Voice activity events and timeouts

Voice activity events indicate when speech start or end has been detected throughout a stream. The events are sent in real-time as they are detected by Speech-to-Text. Voice activity events can be useful for developing applications that rely on automatic detection of when a user has started or finished speaking. Speech-to-Text can also be configured to automatically close the stream based on voice activity.

Voice activity events are only available for StreamingRecognize gRPC requests.

Enable voice activity events

You can enable receiving voice activity responses by setting the enable_voice_activity_events flag to true under the streaming_features message.

Voice activity event types

Voice activity events are usually returned in real time as Speech-to-Text detects speech start or stop during the stream. They will usually be returned before the transcription results for the corresponding segment of speech. Speech activity events can be sent for audio that produces empty transcription results.

Speech Activity Begin

Sent when Speech-to-Text detects that speech has started.

{
  "speechEventType": "SPEECH_ACTIVITY_BEGIN",
  "speechEventOffset": "1.070s"
}

Speech Activity End

Sent when Speech-to-Text detects that speech has ended.

{
  "speechEventType": "SPEECH_ACTIVITY_END",
  "speechEventOffset": "1.070s"
}
If the stream is closed before speech ends, a SPEECH_ACTIVITY_END event will not be sent.

Enable voice activity timeouts

You can enable voice activity timeouts by setting values on the voice_activity_timeout message in streaming_features. Voice activity timeouts must be greater than 500ms and less than 60s. Speech begin and end timeouts can be set independently.

Speech begin timeout

When a speech begin timeout is set, Speech-to-Text will automatically close the stream if speech has not started before the timeout period.

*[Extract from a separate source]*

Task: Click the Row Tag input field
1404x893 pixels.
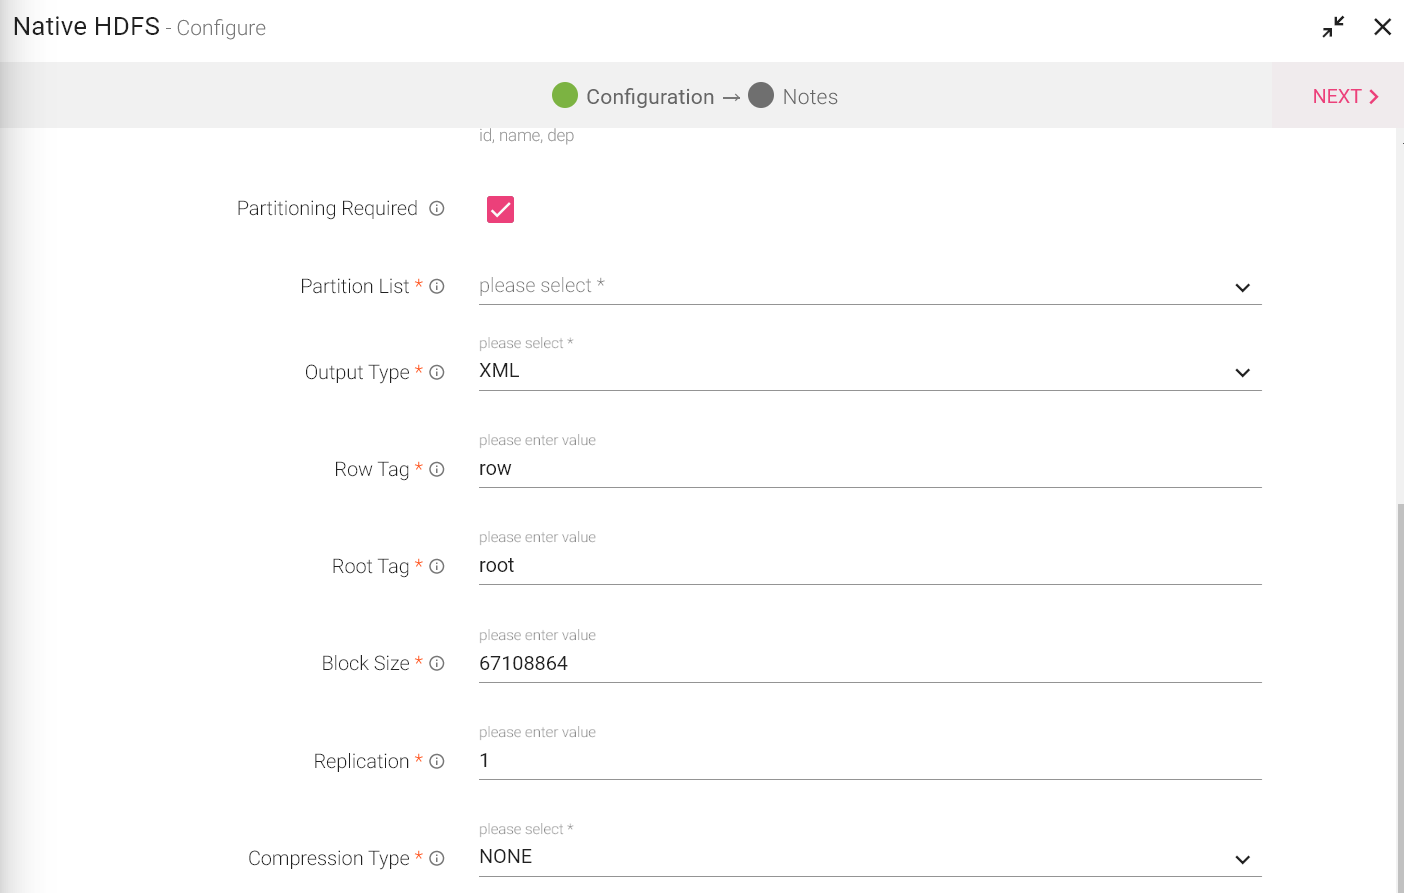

Once a SPEECH_ACTIVITY_START event has been detected and returned, the timeout is canceled for the duration of the stream. This feature is useful for applications that expect a user to begin speaking within a given period of time.

Speech end timeout

When a speech end timeout is set, Speech-to-Text will automatically close the stream if no further speech is detected within the timeout duration after a SPEECH_ACTIVITY_END event. Once a SPEECH_ACTIVITY_START event has been detected and returned, the timeout is canceled and will start again once a SPEECH_ACTIVITY_END event is sent.

Time measurement for timeouts

Time elapsed is measured by the bytes of audio sent in requests to Speech-to-Text, as opposed to server time. This allows for preserving accuracy during variations in stream transmission. Sending very large audio chunks in requests, or sending requests in very rapid succession will reduce accuracy in timeout measurement. Note: the size limit for audio chunks is 15360 bytes per request.